Another area where younger family members may bring a new perspective concerns asset allocation in a different sense. There is good reason to expect them to be more interested in backing early-stage, privately owned businesses. And while technology start-ups have been slower to take off in Italy than in some other European countries, there has been something of a surge over the past 12 months, as young entrepreneurs have followed the example set by their peers in other markets.
Younger-generation Italians – very often more technology literate than their parents’ generation – will naturally be drawn to such stories. That will focus attention on investment in private companies, both directly and through venture capital and private equity structures.
Indeed, many family offices already recognize the opportunity here. Around 14% of Italian family office assets are invested in private equity assets, with surveys suggesting that the majority intend to increase those weightings. Single-family offices in particular have become important funders of early-stage companies, making 94 investments in such businesses since 2016. While the value of those investments was only disclosed in two-thirds of deals, they collectively were worth €541 million.7
Nor are younger Italians only interested in the domestic narrative. Many are internationalist in their outlook, often having spent time abroad for education or work. Older family members, by contrast, are less worldly in this regard: The average director of a family-run business in Italy has spent only two-and-a-half years working abroad, compared with an average of almost seven years among directors of non-family businesses.8 Inevitably, this international experience will also influence younger family members’ attitudes to wealth management and asset allocation.
Laying the foundations for the future
While younger family members will undoubtedly bring a different approach to investing, it would be wrong to assume they will be less risk-averse. Indeed, it is likely that many of these younger Italians will be even more focused on building strong guardrails and structures around the family’s wealth and financial planning activity – and ensuring they themselves are well informed.

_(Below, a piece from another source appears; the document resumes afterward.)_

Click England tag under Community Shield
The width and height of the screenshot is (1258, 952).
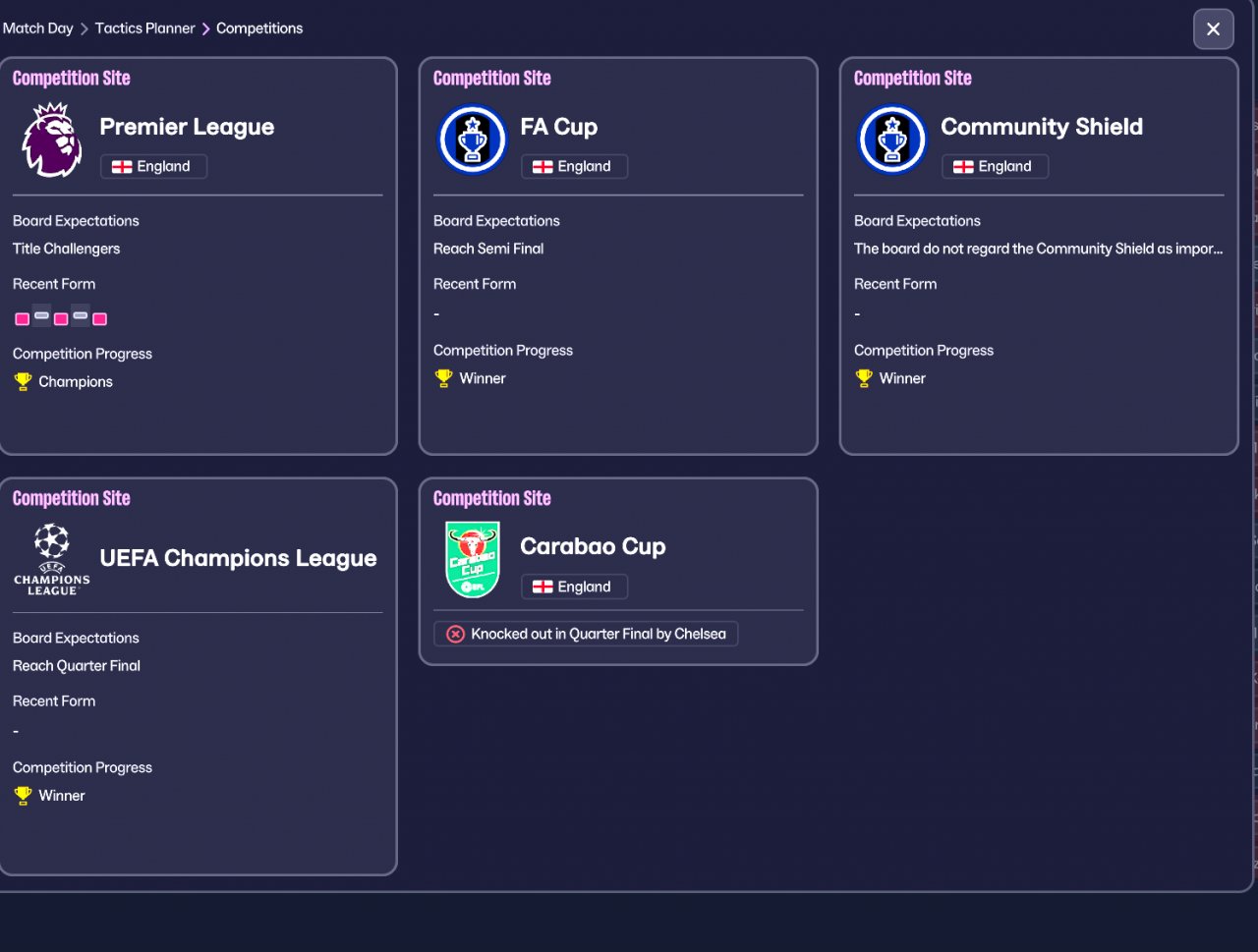point(995,167)
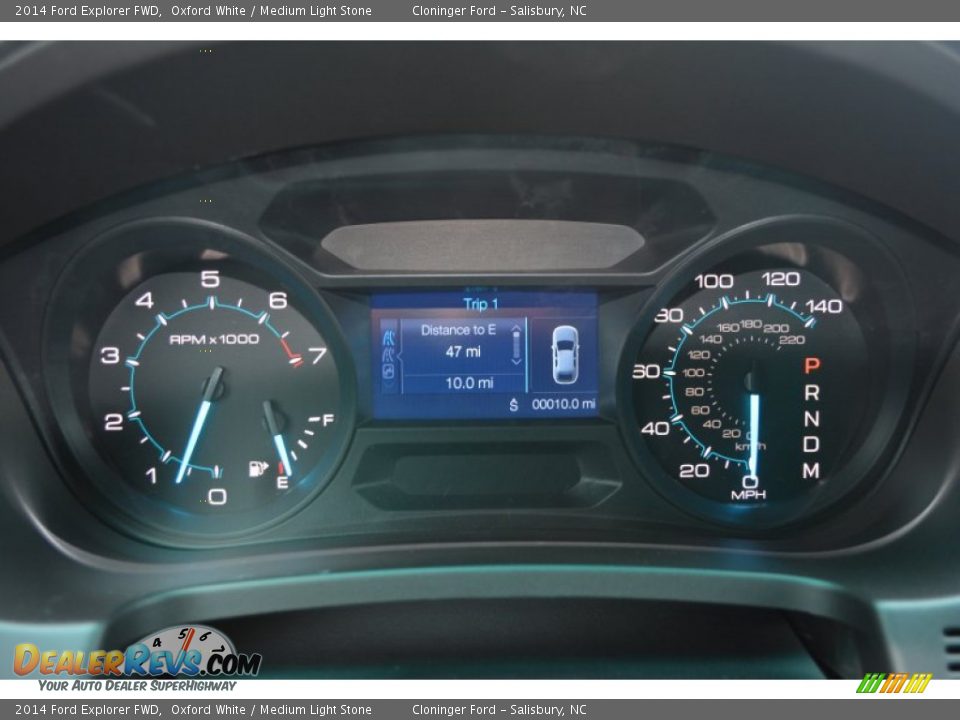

Younger Italians are ready to invest more time in financial education – and to ensure their peers are learning too. Family offices are already having to invest in resources to meet this demand: Two-thirds of single-family offices in Italy say they are now providing this service.9
Similarly, many younger Italians are acutely aware of the trust and responsibility that the rest of the family is putting in them – and are determined to work in everyone’s interests, rather than pursuing their own agenda. Their approach to wealth management and their relationship with key advisors will be defined by this sense of familial responsibility.
To this end, family offices are increasingly being asked to advise on structures that formalize the process of managing the interests of multiple family members across more than one generation. For example, 81% of family offices now have a role in advising on how to set up structures such as family councils.10
And this in itself is where family offices come into their own, being ideally positioned to understand the complexity and needs of a multi-generational family – communicating and building trust with all members, not least the next generation.
In time, of course, many of these younger Italians will step up into senior leadership roles in the family business – but not until the older members of the family are ready to pass the torch. Meanwhile, the next generation’s increasing role in managing their family’s financial future will provide them with skills and learnings that prove invaluable when they do take the helm, and change the way family money is managed.